Stored records

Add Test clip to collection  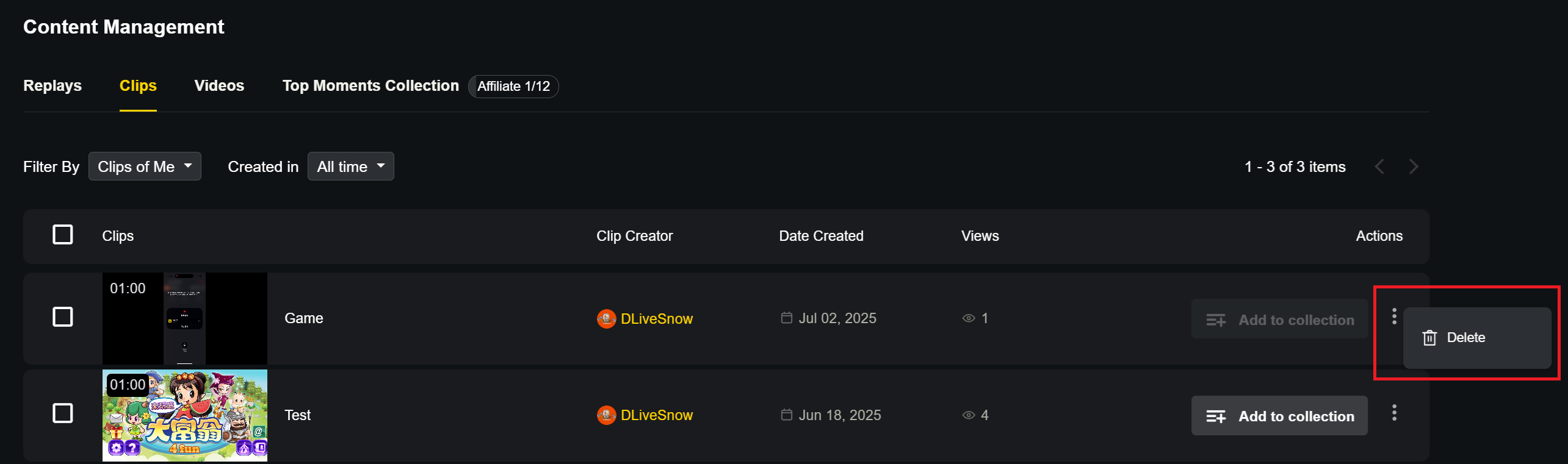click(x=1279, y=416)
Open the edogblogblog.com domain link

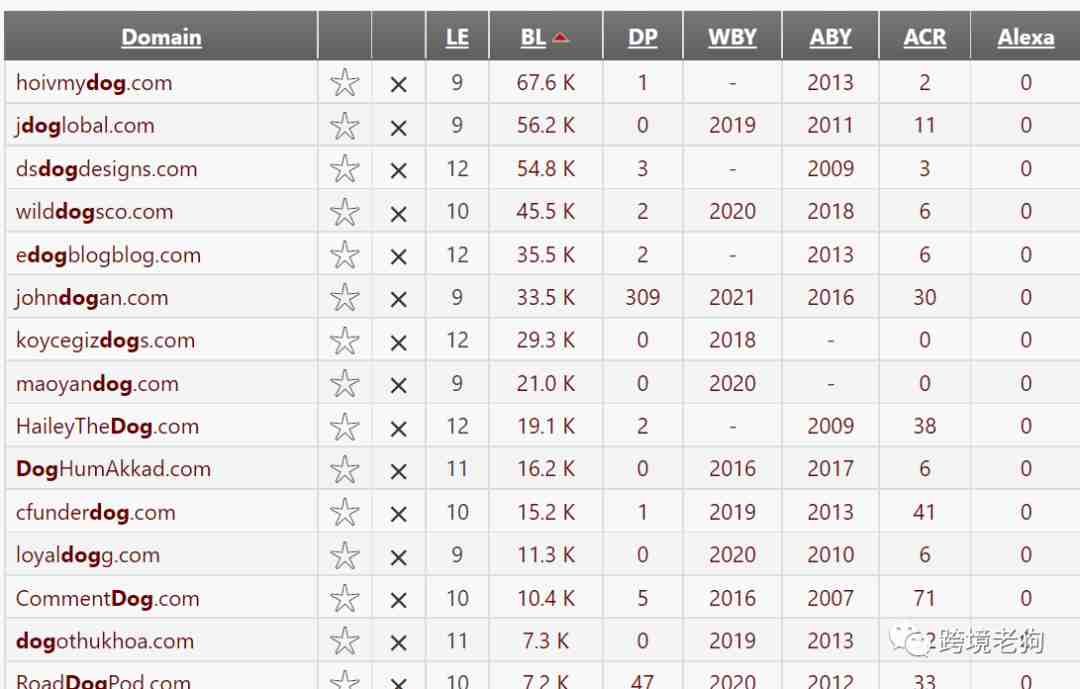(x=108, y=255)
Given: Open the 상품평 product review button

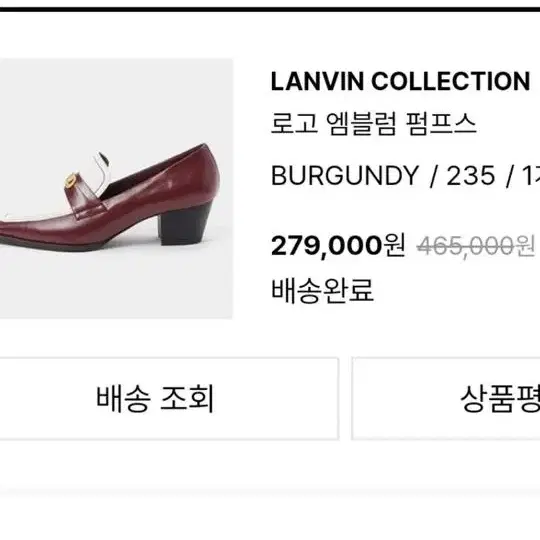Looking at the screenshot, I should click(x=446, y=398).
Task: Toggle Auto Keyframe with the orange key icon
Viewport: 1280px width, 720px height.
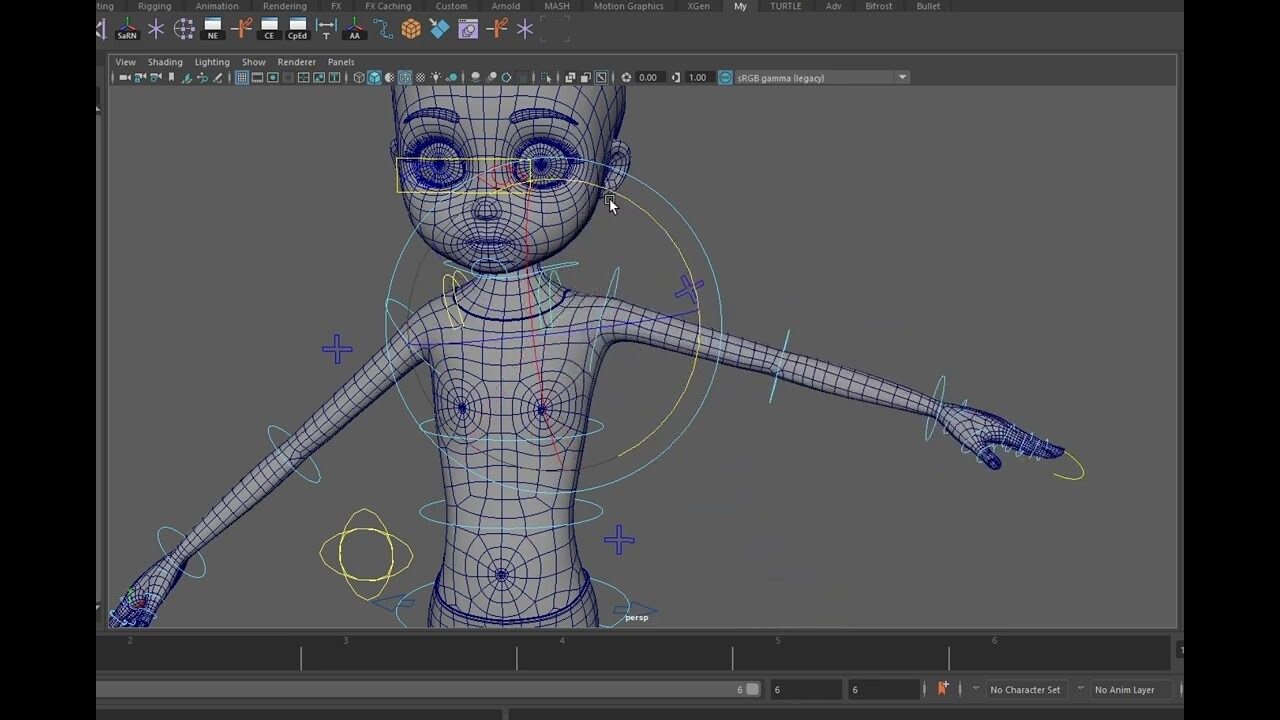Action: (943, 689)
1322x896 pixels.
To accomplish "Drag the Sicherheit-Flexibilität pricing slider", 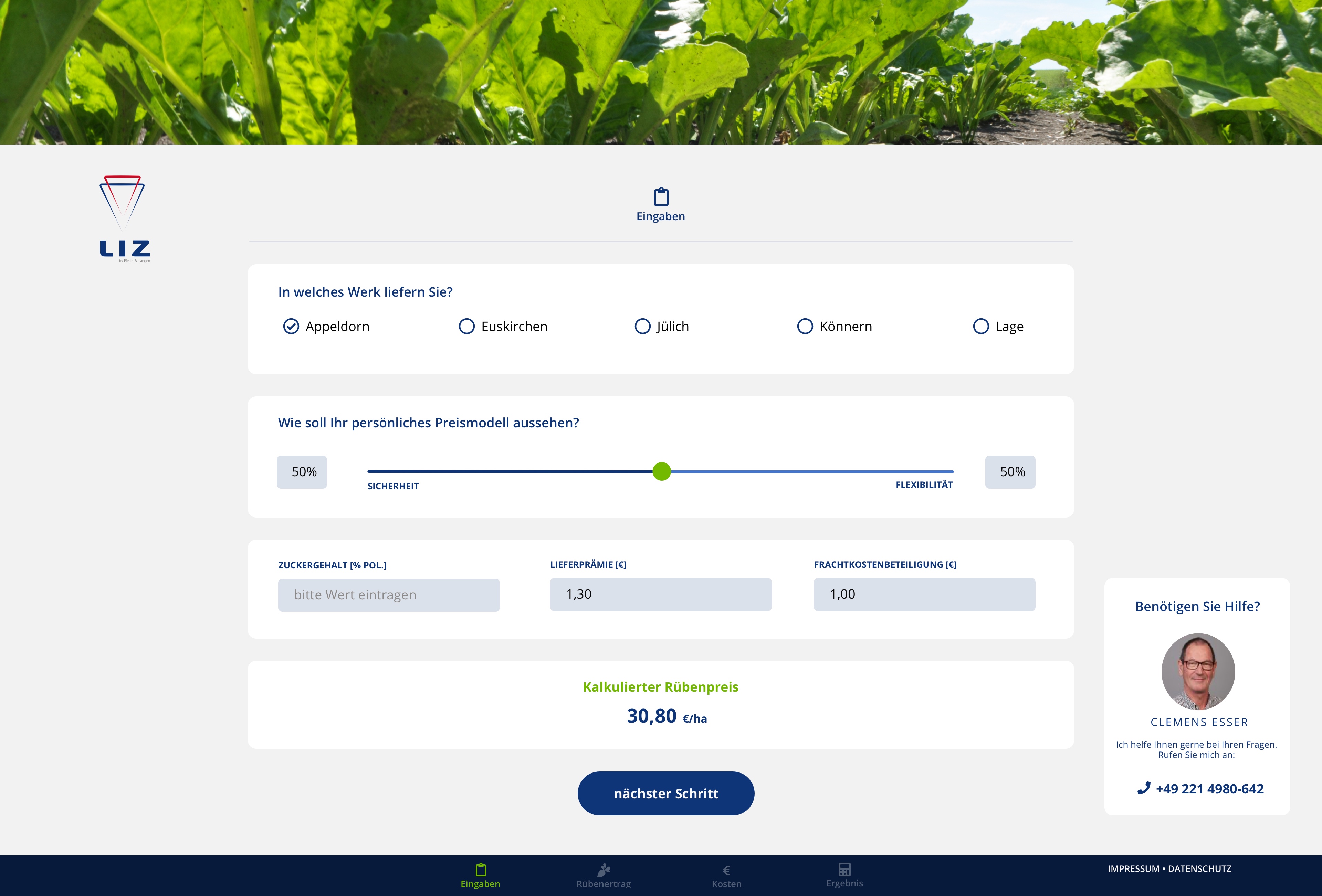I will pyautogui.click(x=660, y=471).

### Task
Look above for the line with "Open the edogblogblog.com domain link"; quote it and every line after it, stopping after the line with "1322x896 pixels.", exactly, with nothing added and without pictures.

### Answer to the problem
Open the edogblogblog.com domain link

(x=108, y=255)
Given: Open the 상품평 product review button

Looking at the screenshot, I should click(x=446, y=398).
Task: Toggle Auto Keyframe with the orange key icon
Viewport: 1280px width, 720px height.
Action: (943, 689)
1322x896 pixels.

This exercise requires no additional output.